Элли не совсем поняла, о чем речь. Но она была уверена, что Харриет здесь не место. И ей тоже.
Развеялась ее мечта о внимательном, спокойном джентльмене, который возьмет на себя ответственность и обеспечит жизнь, полную любви и заботы, осиротевшей девочке… и ее гувернантке. Этот офицер, должно быть, отъявленный мерзавец, лондонский распутник, просто свинья какая-то. Боже!
Она вернулась к Харриет, которая вырезала на скамейке свои инициалы шляпной булавкой, оброненной кем-то из женщин.
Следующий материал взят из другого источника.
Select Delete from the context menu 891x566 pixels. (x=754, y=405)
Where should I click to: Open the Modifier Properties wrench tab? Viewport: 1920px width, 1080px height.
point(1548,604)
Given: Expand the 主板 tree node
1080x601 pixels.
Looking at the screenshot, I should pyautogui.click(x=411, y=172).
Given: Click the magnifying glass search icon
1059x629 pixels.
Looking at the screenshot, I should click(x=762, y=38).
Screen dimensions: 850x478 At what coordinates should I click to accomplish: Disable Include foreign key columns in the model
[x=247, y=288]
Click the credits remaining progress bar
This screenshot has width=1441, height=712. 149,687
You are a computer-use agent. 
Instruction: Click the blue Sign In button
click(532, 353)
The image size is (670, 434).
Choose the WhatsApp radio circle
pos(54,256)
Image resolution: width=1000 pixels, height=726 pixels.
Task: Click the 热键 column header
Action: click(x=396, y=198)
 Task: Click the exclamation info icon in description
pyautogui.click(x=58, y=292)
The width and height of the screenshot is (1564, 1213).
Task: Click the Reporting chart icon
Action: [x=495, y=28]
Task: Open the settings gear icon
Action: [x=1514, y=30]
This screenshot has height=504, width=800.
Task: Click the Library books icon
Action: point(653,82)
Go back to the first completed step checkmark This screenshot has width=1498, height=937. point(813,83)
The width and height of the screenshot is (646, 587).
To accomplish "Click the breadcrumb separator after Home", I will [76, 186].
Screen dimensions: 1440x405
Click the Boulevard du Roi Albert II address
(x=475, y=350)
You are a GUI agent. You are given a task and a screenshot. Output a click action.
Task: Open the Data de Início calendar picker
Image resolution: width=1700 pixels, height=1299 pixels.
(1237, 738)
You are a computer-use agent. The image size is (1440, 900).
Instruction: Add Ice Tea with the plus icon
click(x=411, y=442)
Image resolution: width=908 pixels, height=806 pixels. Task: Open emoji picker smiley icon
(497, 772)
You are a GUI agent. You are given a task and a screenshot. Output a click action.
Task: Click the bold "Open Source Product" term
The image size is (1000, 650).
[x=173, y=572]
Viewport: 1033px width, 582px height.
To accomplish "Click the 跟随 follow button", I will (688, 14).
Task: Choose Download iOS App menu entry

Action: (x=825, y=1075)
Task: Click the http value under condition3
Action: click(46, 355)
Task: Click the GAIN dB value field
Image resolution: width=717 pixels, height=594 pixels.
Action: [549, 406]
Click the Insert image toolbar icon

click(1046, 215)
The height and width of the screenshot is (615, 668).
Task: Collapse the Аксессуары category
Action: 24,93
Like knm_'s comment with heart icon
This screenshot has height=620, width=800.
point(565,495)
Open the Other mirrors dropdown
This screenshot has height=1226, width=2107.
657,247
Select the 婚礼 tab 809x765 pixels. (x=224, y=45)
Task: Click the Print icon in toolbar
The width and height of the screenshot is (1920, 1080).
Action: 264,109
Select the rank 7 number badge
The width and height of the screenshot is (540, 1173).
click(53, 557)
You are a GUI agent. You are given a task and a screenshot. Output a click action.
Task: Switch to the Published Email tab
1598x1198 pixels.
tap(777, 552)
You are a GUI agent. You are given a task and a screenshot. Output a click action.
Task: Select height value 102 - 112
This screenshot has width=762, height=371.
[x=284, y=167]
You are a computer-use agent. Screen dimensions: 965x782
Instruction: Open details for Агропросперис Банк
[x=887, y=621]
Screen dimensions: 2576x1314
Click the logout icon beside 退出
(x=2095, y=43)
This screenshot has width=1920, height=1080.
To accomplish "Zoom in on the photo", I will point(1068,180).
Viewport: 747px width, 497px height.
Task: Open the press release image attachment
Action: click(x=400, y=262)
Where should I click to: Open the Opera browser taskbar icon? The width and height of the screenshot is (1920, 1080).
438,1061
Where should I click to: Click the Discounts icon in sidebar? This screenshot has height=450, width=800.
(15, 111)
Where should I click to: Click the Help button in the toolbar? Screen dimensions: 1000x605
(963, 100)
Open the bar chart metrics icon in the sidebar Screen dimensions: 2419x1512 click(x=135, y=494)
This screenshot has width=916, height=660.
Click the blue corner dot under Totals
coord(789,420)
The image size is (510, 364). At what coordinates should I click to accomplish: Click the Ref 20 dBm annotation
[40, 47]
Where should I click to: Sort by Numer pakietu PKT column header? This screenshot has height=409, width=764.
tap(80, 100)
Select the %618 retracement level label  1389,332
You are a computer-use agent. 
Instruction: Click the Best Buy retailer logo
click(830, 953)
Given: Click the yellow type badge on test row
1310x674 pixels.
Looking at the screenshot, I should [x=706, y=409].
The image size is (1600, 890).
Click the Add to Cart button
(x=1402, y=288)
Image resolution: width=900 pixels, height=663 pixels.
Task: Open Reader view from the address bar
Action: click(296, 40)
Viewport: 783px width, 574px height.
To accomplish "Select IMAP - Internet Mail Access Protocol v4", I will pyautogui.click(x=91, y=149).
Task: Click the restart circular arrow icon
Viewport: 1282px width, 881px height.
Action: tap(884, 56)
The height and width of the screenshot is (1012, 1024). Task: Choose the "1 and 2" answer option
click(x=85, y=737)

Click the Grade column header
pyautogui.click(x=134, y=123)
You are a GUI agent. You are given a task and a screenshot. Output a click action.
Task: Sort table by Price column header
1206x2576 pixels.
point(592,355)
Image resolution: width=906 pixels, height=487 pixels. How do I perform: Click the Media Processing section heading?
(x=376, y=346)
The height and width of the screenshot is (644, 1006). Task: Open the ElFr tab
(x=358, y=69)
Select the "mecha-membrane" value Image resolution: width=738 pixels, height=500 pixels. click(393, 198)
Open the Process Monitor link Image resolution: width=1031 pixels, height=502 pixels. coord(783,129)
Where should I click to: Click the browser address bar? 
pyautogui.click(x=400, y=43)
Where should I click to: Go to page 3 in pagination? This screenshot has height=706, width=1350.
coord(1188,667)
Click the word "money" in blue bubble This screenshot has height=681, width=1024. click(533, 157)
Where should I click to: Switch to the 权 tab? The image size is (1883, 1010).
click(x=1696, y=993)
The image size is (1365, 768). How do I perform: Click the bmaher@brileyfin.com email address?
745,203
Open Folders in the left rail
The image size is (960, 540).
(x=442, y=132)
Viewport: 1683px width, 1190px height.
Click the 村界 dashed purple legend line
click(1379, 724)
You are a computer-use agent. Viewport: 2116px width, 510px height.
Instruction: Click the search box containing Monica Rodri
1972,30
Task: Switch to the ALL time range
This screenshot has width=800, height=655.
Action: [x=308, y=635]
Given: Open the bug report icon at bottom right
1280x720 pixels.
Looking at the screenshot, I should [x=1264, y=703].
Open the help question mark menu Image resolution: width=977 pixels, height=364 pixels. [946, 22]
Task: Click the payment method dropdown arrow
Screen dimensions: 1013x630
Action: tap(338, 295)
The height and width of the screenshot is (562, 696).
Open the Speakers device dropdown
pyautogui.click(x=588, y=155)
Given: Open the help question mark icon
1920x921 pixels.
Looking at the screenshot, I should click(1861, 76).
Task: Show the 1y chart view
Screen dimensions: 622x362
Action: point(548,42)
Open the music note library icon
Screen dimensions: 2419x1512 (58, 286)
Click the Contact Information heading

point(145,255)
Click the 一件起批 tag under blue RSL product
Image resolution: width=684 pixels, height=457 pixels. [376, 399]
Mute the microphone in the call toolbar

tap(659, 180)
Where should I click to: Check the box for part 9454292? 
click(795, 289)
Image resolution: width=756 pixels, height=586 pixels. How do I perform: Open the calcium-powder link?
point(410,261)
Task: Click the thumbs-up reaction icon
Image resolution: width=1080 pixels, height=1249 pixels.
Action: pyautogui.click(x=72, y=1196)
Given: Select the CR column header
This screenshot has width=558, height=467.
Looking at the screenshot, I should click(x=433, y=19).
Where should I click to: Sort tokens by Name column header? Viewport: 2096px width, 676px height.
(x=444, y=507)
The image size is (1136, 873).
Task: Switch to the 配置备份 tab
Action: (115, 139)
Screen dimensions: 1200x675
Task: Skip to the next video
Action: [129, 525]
– Этого нельзя делать! – сказала Элли, садясь и думая о том, как хорошо было бы закрыть глаза, а после увидеть, что этот кошмар исчез. Она рада была бы снова оказаться в школе миссис Семпл, где исправляла бы ошибки в спряжении французских глаголов и напоминала бы своим ученицам, что нужно сидеть прямо. Нет, если уж предаваться приятным мечтам, она лучше представит себя в Суффолке, рядом с отцом, который читает ей книжку. Но вместо этого она слышит, как царапает по дереву булавка, и это возвращает ее к реальности, в чистилище, в толпу размалеванных женщин.
– Я сказала, прекрати!
– Почему? Мы же все равно не останемся. Я слышала, что они говорили. Я слишком маленькая, а вы недостаточно хорошенькая.
– Они говорили не об этом. И мы – то есть ты – останешься. Капитан – твой опекун по закону, пока не появится кто-нибудь другой. Он обязан заботиться о тебе.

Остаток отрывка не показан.